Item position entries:
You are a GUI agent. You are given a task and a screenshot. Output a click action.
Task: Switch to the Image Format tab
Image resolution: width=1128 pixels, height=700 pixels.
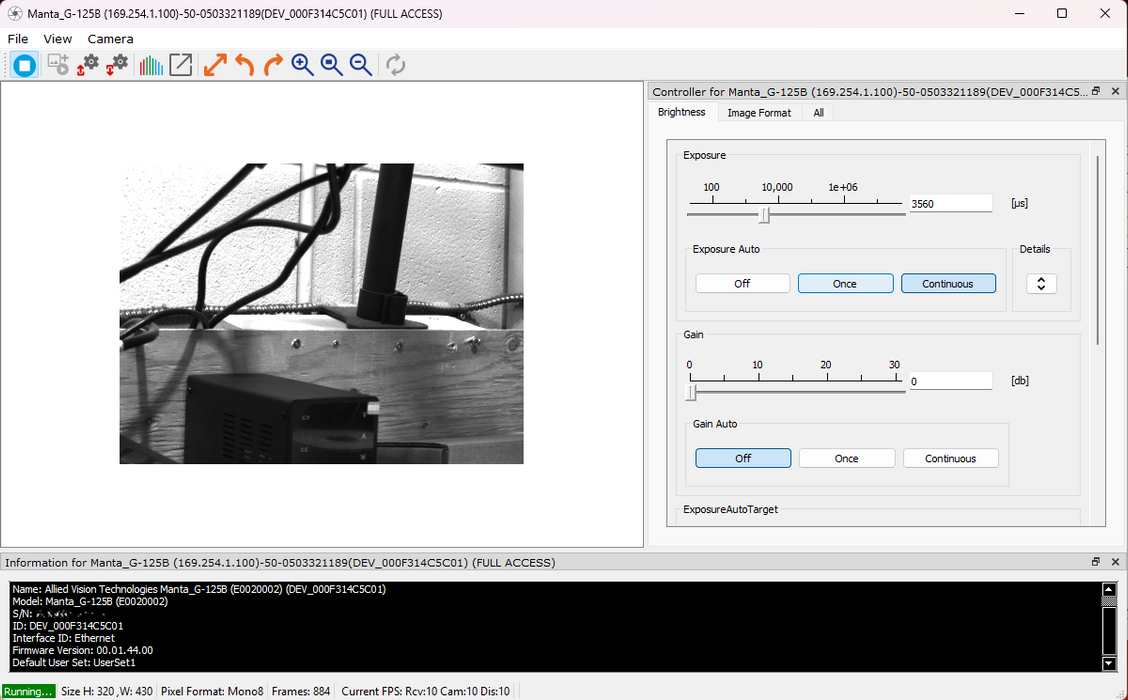tap(759, 113)
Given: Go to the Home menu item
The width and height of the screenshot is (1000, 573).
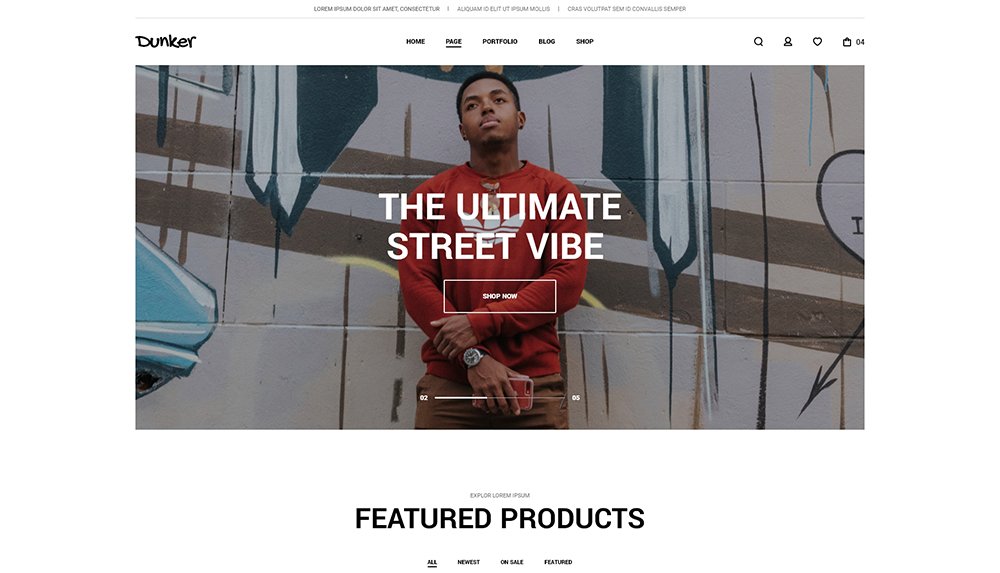Looking at the screenshot, I should pyautogui.click(x=415, y=41).
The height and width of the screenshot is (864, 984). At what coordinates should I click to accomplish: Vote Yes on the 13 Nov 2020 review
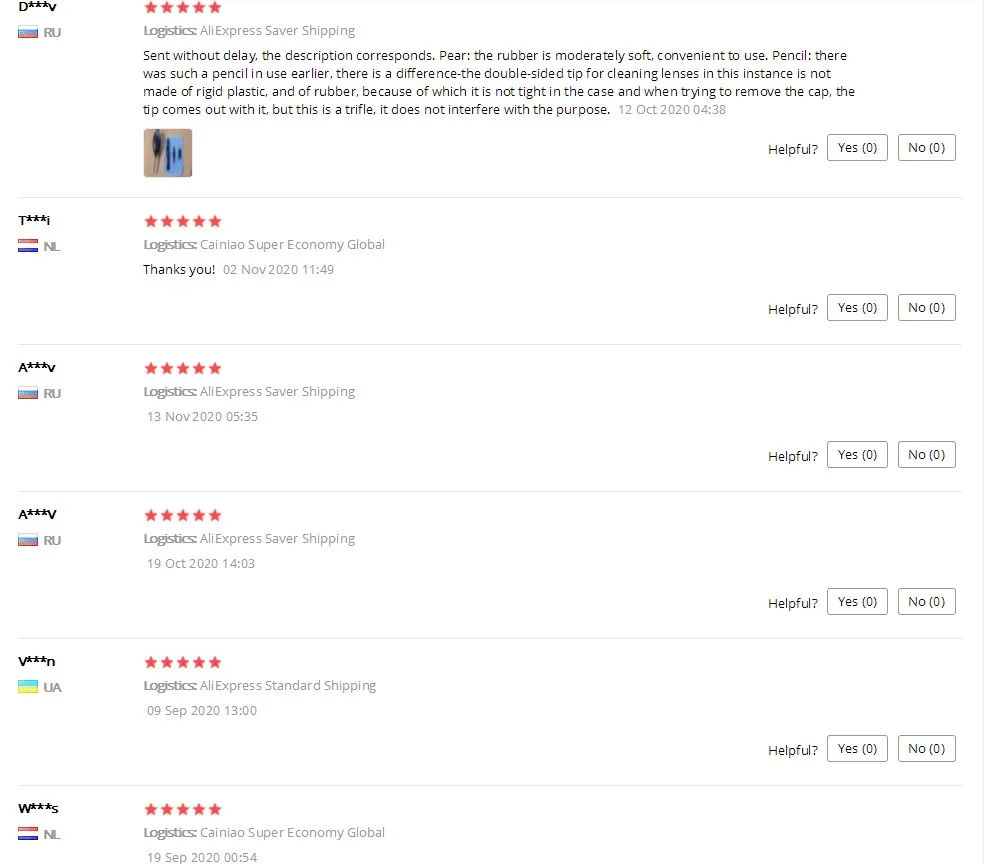coord(857,454)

### Stated task
Arrange every line of the listing above as a JSON list of strings, one string per line, with blank lines dropped. Leave out the pictures.

### Output of the task
[
  "You are a GUI agent. You are given a task and a screenshot. Output a click action.",
  "Task: Switch to the Image Format tab",
  "Image resolution: width=1128 pixels, height=700 pixels.",
  "tap(759, 113)",
  "Given: Go to the Home menu item",
  "The width and height of the screenshot is (1000, 573).",
  "Looking at the screenshot, I should pyautogui.click(x=415, y=41).",
  "The height and width of the screenshot is (864, 984). At what coordinates should I click to accomplish: Vote Yes on the 13 Nov 2020 review",
  "coord(857,454)"
]